La baby-sitter était repartie. Les enfants
dormaient.
– Tu veux nous quitter, Aneta ?
Il avait beau les avoir prononcés doucement, ces
mots résonnèrent d’une manière épouvantable. Nous quitter. Dans ces
circonstances le pronom « nous » était malvenu. Dans
quelles circonstances ? Elle n’en savait rien.
– Non, répondit-elle.
Elle ne pouvait pas « nous » quitter.
Elle ne « nous » abandonnerait jamais.
– Alors, qu’est-ce que
tu veux dire ? (Halders lui tendit timidement la main.)
Qu’est-ce que ça veut dire de n’aimer peut-être pas ?

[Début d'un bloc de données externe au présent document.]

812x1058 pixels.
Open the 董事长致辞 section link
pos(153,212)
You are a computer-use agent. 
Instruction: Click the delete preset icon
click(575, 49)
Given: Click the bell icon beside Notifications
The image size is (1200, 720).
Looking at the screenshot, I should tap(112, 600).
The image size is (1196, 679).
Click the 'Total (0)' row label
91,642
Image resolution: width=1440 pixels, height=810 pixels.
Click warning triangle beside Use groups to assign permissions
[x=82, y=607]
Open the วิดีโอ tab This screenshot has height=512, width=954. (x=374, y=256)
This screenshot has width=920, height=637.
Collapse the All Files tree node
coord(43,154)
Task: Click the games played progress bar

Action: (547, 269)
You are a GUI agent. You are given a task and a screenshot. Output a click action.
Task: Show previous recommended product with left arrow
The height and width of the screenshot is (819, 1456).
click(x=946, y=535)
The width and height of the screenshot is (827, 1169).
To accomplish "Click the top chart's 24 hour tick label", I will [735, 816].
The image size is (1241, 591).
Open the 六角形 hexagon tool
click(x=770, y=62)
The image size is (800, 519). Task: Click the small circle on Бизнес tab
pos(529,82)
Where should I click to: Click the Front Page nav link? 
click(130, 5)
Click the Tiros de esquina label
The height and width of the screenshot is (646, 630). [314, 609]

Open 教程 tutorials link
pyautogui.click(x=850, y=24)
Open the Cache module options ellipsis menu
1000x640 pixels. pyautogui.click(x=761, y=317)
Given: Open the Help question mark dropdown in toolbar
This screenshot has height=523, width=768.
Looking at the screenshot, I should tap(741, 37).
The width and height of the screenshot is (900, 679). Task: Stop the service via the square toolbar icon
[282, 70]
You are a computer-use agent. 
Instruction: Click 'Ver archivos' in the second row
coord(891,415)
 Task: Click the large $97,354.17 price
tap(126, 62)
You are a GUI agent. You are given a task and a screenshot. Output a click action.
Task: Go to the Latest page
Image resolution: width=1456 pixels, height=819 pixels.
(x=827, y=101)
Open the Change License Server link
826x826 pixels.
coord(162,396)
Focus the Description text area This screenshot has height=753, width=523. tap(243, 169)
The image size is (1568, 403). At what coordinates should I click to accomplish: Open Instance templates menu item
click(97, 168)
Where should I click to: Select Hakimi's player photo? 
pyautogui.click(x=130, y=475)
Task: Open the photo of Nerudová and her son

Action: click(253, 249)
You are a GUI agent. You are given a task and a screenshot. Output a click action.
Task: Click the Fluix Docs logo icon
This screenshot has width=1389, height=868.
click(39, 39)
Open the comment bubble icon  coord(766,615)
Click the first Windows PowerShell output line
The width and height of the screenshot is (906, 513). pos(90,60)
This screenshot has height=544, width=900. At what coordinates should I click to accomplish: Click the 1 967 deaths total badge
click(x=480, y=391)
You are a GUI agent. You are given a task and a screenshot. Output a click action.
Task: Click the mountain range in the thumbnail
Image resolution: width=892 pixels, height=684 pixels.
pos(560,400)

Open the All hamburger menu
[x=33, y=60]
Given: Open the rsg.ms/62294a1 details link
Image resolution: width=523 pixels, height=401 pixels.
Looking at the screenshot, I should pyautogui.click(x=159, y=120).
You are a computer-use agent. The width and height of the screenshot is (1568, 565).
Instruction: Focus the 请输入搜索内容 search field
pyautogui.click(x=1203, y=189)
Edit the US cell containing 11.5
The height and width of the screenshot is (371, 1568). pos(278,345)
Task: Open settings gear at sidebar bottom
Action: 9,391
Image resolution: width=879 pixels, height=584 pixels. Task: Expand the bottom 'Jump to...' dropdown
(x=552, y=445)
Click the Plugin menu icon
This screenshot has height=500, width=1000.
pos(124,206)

– Je… ne sais pas, Fredrik.
Elle lui prit la main.
– Pour l’instant… tout est confus. Je ne
sais pas. Je ne… sais pas ce que je ressens.
– Non ?
– On a parfois besoin de… réfléchir.
– Réfléchir à quoi ? À
nous ?
Encore ce « nous », mais il sonnait
moins terriblement cette fois. Il ne désignait qu’eux deux.
– Réfléchir.
– On ne fait que ça dans la vie. On n’a pas
tout le temps quelque chose dans la tête ?
– Si…
– Alors, tu vois.
Alors, tu vois. Ce n’était pas si simple. Mais
elle ne pouvait pas le lui dire. Elle ne savait pas.
– On rentre ? fit-il.
– J’ai envie de rester encore un peu
dehors.
– D’accord.
Seule, songea-t-elle. Mais même de ça, je n’en
suis pas sûre.
– Cette ville, elle a parfois quelque chose
de beau, déclara-t-il.
– Hmm.
– Pense à tout ce que cachent ces
lumières.
– Alors, toi aussi tu pensais à ça ?
sourit-elle.
– Oui. Toutes ces pensées qui se baladent
là-dessous.
– Il y a quelques années, on aurait vu les
lumières d’une petite ville.
– Si tu reviens vingt ans en arrière,
Göteborg n’était qu’une bourgade.
– Pas vraiment en fait.
– C’est l’impression que ça donnait,
insista Halders.
– Pourquoi ?
– On connaissait tous les criminels.
– Je n’ai pas vécu cette époque.
– On fêtait Noël tous ensemble.
– Ah ! ah !
– C’était l’occasion de nouer de nouveaux
contacts, poursuivit Halders.
– Presque tout le monde.
– Et pourquoi est-ce qu’elle a disparu,
cette tradition ?
– La ville a grandi.
– La police aurait pu se trouver une salle
des fêtes un peu plus vaste, non ?
– Laquelle ?
– Je ne sais pas, moi. (Elle pointa la tête
vers les lumières du stade.) Ullevi, par exemple.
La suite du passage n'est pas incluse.